In lieu of an abstract, here is a brief excerpt of the content:

Reviewed by:
  • The Spectacular Modern Woman: Feminine Visibility in the 1920s
  • Lois W. Banner
The Spectacular Modern Woman: Feminine Visibility in the 1920s. By Liz Conor ( Bloomington: Indiana University Press, 2004. 329pp.).

Feminist, postmodern, and cultural studies theorists have long argued that from the beginning of modern capitalist, consumerist cultures in the late nineteenth century, women have been spectacles of objectified desire. Liz Conor explores the complexities of this thesis with regard to the 1920s, especially in the popular print media in Australia. She assumes, probably correctly, that the situations and trends she discusses in a provincial country existed in sites worldwide, as advertising everywhere found its major image of popular appeal in the young girl. That, for example, is the conclusion advanced independently by scholars involved in the interesting Modern Girl Around the World Project, centered at the University of Washington. They have found similar trends with regard to consumerism, modernity, and young women in a variety of locations. Indeed, as Conor argues, agreeing with their conclusion, the modern girl "was the first cultural figure to travel along the multidirectional, intersecting flows of transnational capital." (7)
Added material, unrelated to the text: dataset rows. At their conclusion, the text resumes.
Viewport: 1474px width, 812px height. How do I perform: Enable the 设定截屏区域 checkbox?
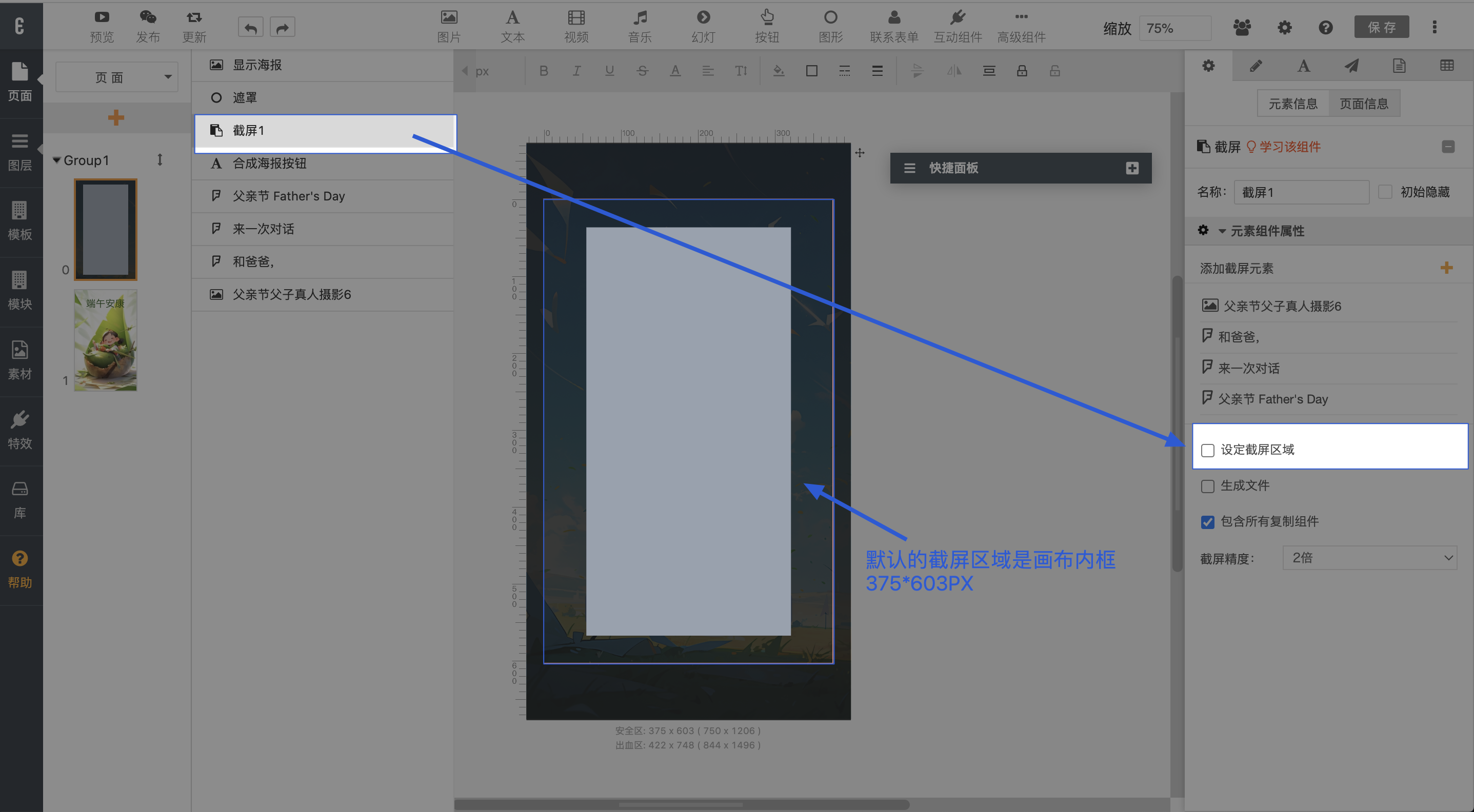(1207, 451)
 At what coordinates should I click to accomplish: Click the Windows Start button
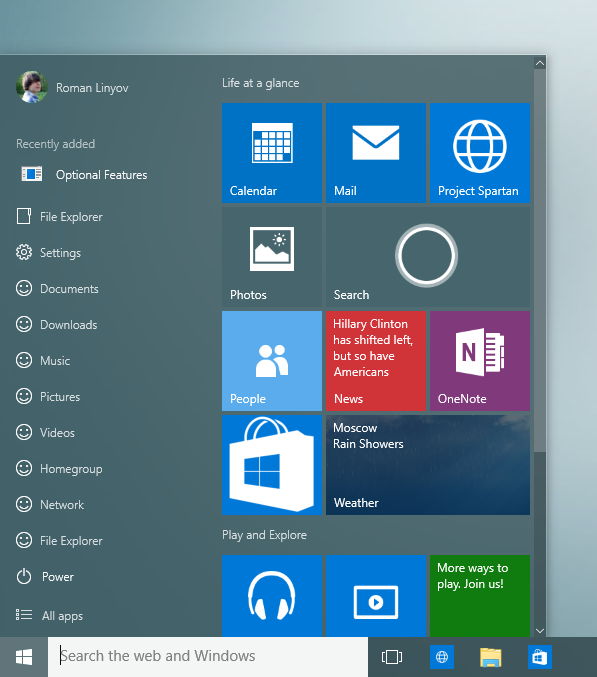[x=24, y=657]
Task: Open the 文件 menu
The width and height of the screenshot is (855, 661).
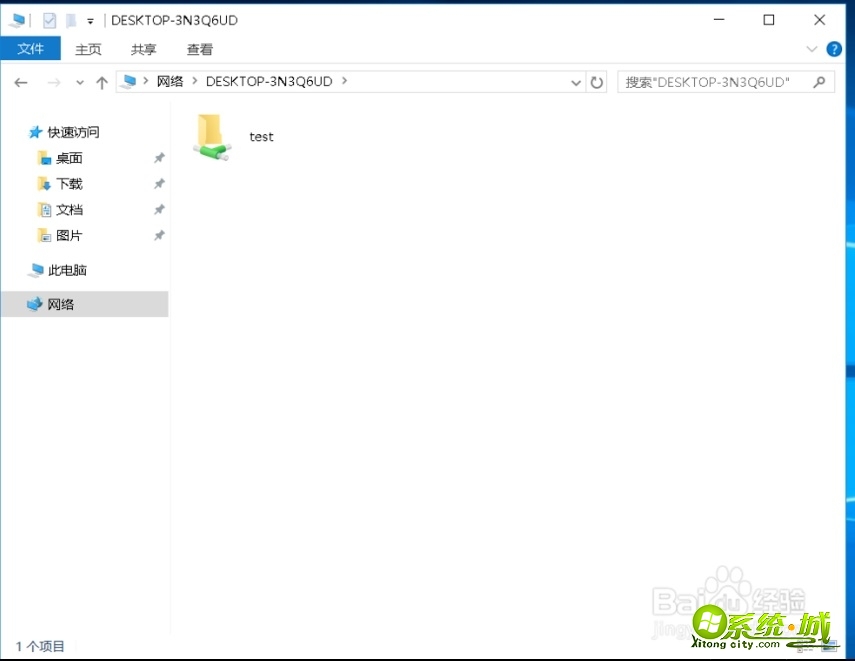Action: (x=31, y=49)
Conor focuses on six cultural areas in Australia in the 1920s: the metropolis, the movies, commodity culture, beauty culture, the late colonial scene, and the heterosexual leisure scene. She also pays attention to types of the modern woman that appeared at this time, including the screen star, beauty pageant contestants, flappers, and mannequins. She has done a considerable amount of research in Australian periodicals, especially ones produced in Sydney and Melbourne, as well as a few in the United States and in England.
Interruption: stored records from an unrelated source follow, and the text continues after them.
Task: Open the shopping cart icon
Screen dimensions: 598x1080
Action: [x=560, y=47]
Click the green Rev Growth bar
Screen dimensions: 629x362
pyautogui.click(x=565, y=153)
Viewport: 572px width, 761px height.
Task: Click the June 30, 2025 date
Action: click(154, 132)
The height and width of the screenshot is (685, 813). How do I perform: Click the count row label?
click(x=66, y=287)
Yet theory rather than history drives her perspective, and she draws from the standard cast of theorists, mentioning literally scores along the way, including (in alphabetical order) Adorno, Althusser, Benjamin, Berger, Bhabba, Boudrillard, Debord, Foucault, Freud, Heidegger, Jay, Jameson, and the feminist heavies, Simone de Beauvoir, Judith Butler, Luce Irigaray, and Theresa di Lauretis. The results are somewhat overwhelming for a historian like me, and her own difficulties in dealing with so many theorists are evident in an annoying tendency to repeat her conclusion again and again with slight variations: that the status of woman as object in modernity is shifting, multifaceted, and contradictory, as women asserted a claim to the new that was beyond any objectification visited on them. She writes that they strode down the streets, for example "encountering and negotiating the gaze of others," yet making themselves into individual spectacles—all of which resembled each other. (46)
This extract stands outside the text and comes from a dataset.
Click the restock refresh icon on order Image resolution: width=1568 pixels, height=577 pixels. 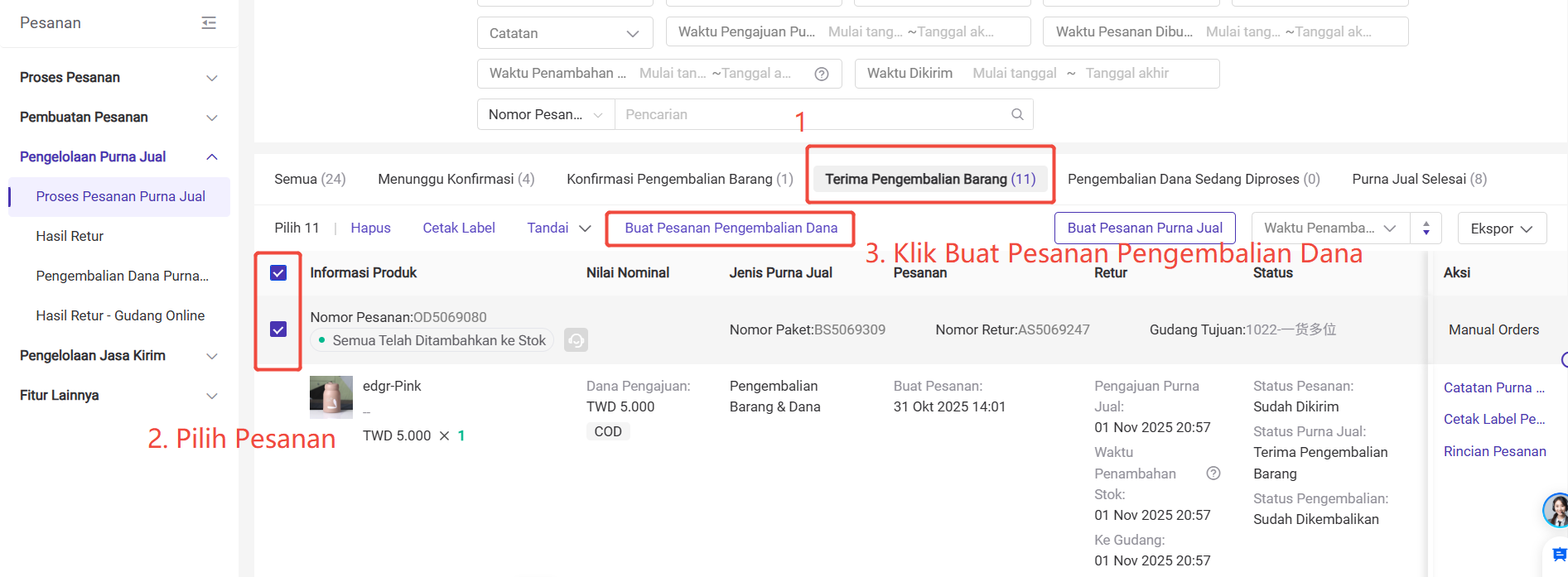tap(576, 340)
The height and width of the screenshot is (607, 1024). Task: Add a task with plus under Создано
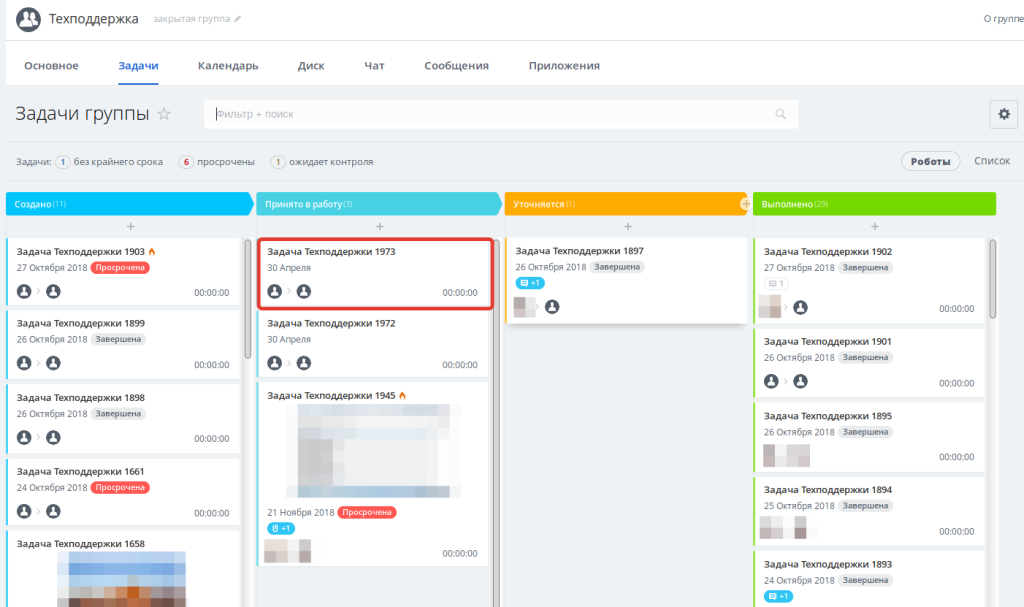(x=131, y=226)
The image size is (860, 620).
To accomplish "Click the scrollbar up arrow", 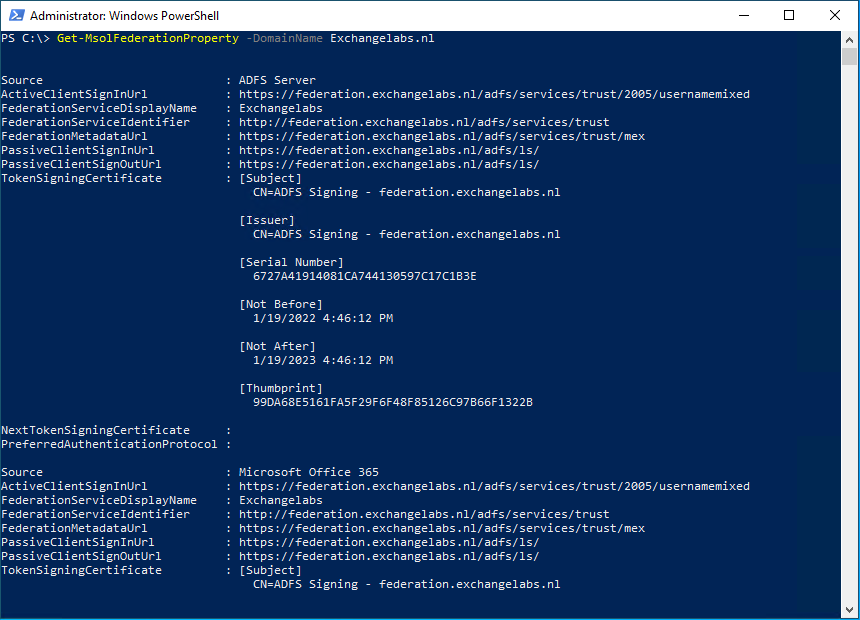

Moreover, Conor fails to take into account theorists like Camille Paglia who have argued that, from Cleopatra to Mata Hari and Marilyn Monroe, women's greatest power has lain in their sexuality, viewed in terms of their ability to utilize objectification to gain independence and power through controlling men. I find this theoretical stance perverse, but given her theoretical inclusiveness, Conor should have given this idea its due.

The most innovative parts of the book involve Conor's discussions of the "mannequin" and of the flapper. The word "mannequin" referred both to female bodies made out of plastic that were employed as models in shop windows and to the real women who modeled clothes in such venues as designer shows and photographs in fashion magazines. Insofar as the mannequin was a lifeless and [End Page 578] unchanging image, the figure demonstrated women's willingness to internalize the dictates of consumer culture to make themselves into spectacles of the self. Moreover, the flapper, independent and rebellious, was both a standardized image and an individualized one, as young women adopted a stance that made them both subjects of the gaze and objects of it.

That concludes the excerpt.